The oversight committee should also ask whether the organization is able to use the information technology to collaborate, or does information move up and down in a cumbersome way through stovepipes and filters. Also, many potential legal problems are lurking, from downloading music from the Internet to SCO Group's lawsuits over Linux. The committee should be alert so their companies don't fall into one of these black holes. Management doesn't like surprises. Finding that your legacy systems are a ticking time bomb that will blow in the next six months, and that you have to invest $300 million to save your systems, is the kind of surprise that blows out earnings and just ought not to happen.
Are we going too far with this idea of oversight committees? Are we taking a risk that they will micromanage IT?
That risk is very high. These conversations are not easy to have, so there is a tendency to degenerate into technical discussions. They aren't as hard to have as the really creative work of identifying strategic advantages and alternative architectures. It's important to have the right people at the board level, and to keep the term "oversight" in mind, because you're not in there operating, you're doing oversight.
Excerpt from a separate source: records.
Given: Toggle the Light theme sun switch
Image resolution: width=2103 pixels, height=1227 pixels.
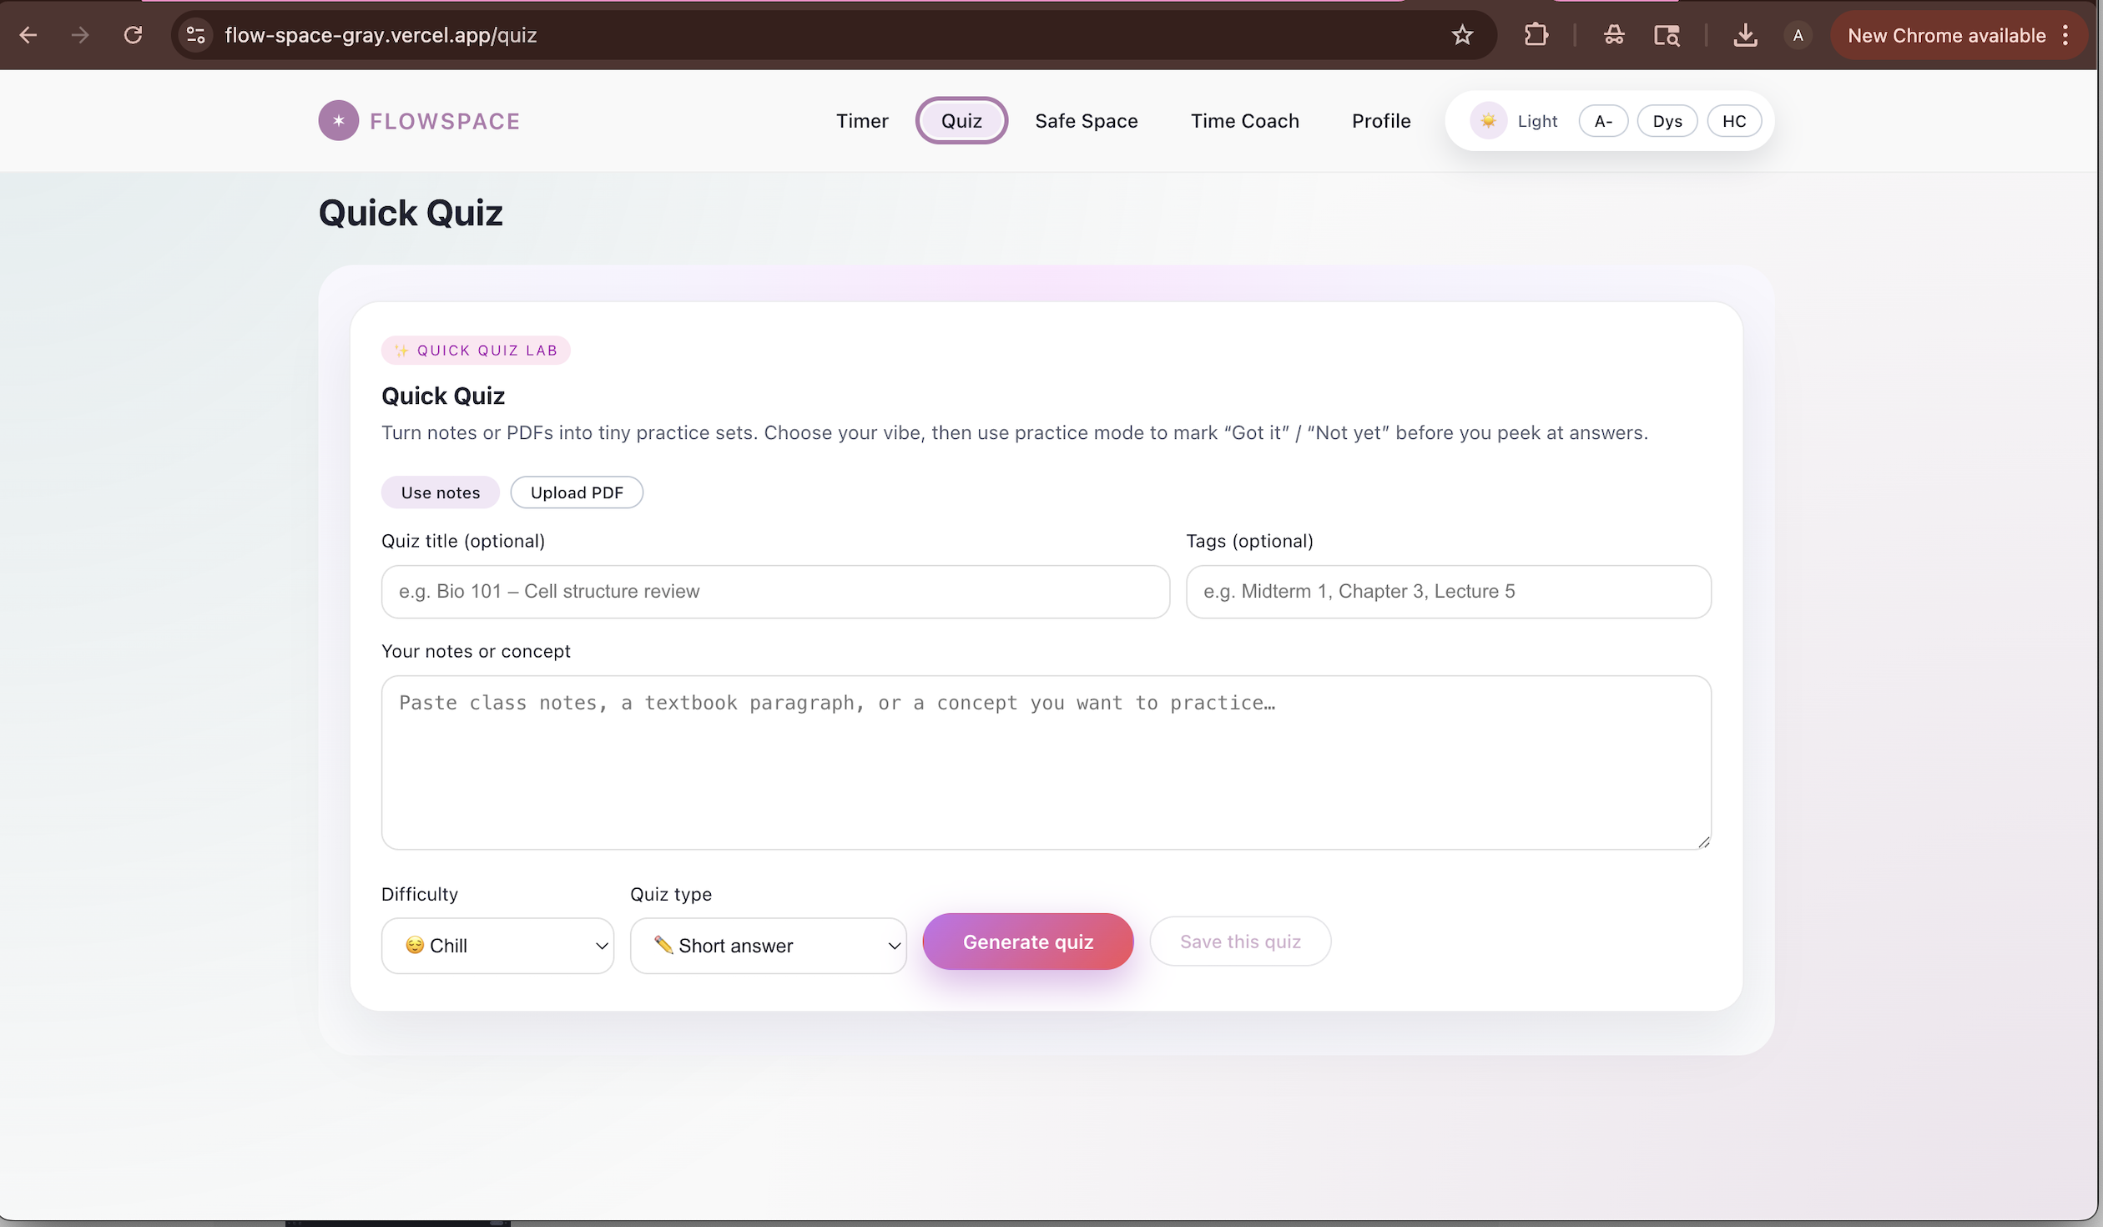Looking at the screenshot, I should (x=1488, y=121).
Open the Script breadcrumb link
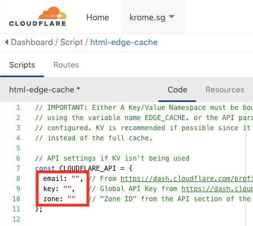 click(72, 42)
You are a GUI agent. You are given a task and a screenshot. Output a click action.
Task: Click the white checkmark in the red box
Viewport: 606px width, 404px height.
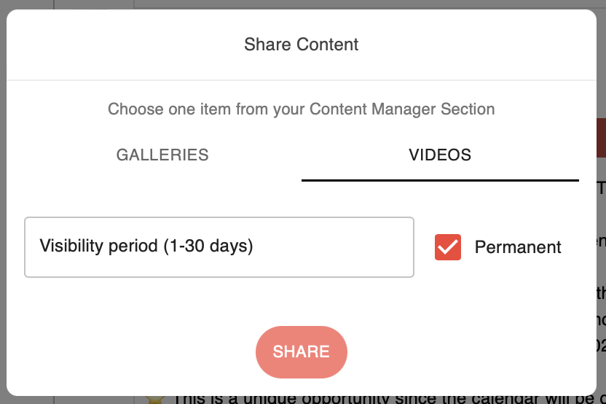[x=448, y=247]
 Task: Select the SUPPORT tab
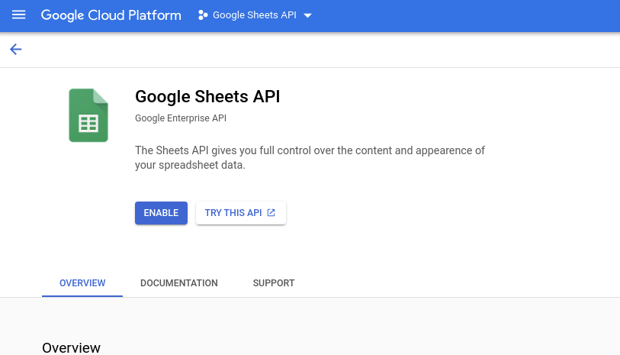click(x=274, y=283)
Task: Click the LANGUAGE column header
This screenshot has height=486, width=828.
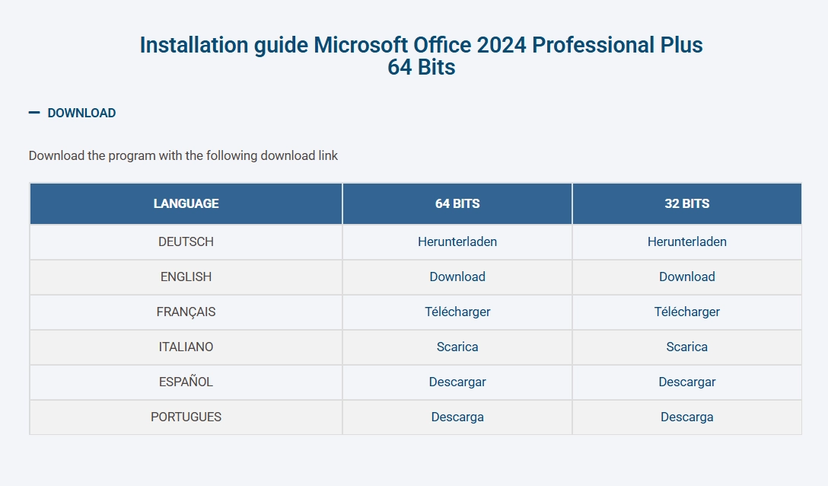Action: coord(186,203)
That means, first of all, they must be aware of the danger of micromanaging. In teaching Financial Reporting and Management Control at the Harvard Business School, we tell potential CEOs to never, ever be out of the conversation. Your financial staff and their lawyers may be talking about off-balance-sheet financing, but if your eyes are glazing over, you're not doing your job. Okay, how do you stay in the conversation? Directors need to do their homework, so they can understand what's going on. Then they need to roll up the conversation to the highest level: Are we making money or not? What's causing us not to make money? What are the expenses' patterns?
And board members can't let the various technical peopleaccountants, IT people, etc.pull them too deep into their esoteric frameworks. Directors need to ensure that they have a framework of their own to understand the business. That way, they can stay in the conversation and ask all the questions good CEOs ask: Are there alternatives to this? What if we don't do this? What are the risks?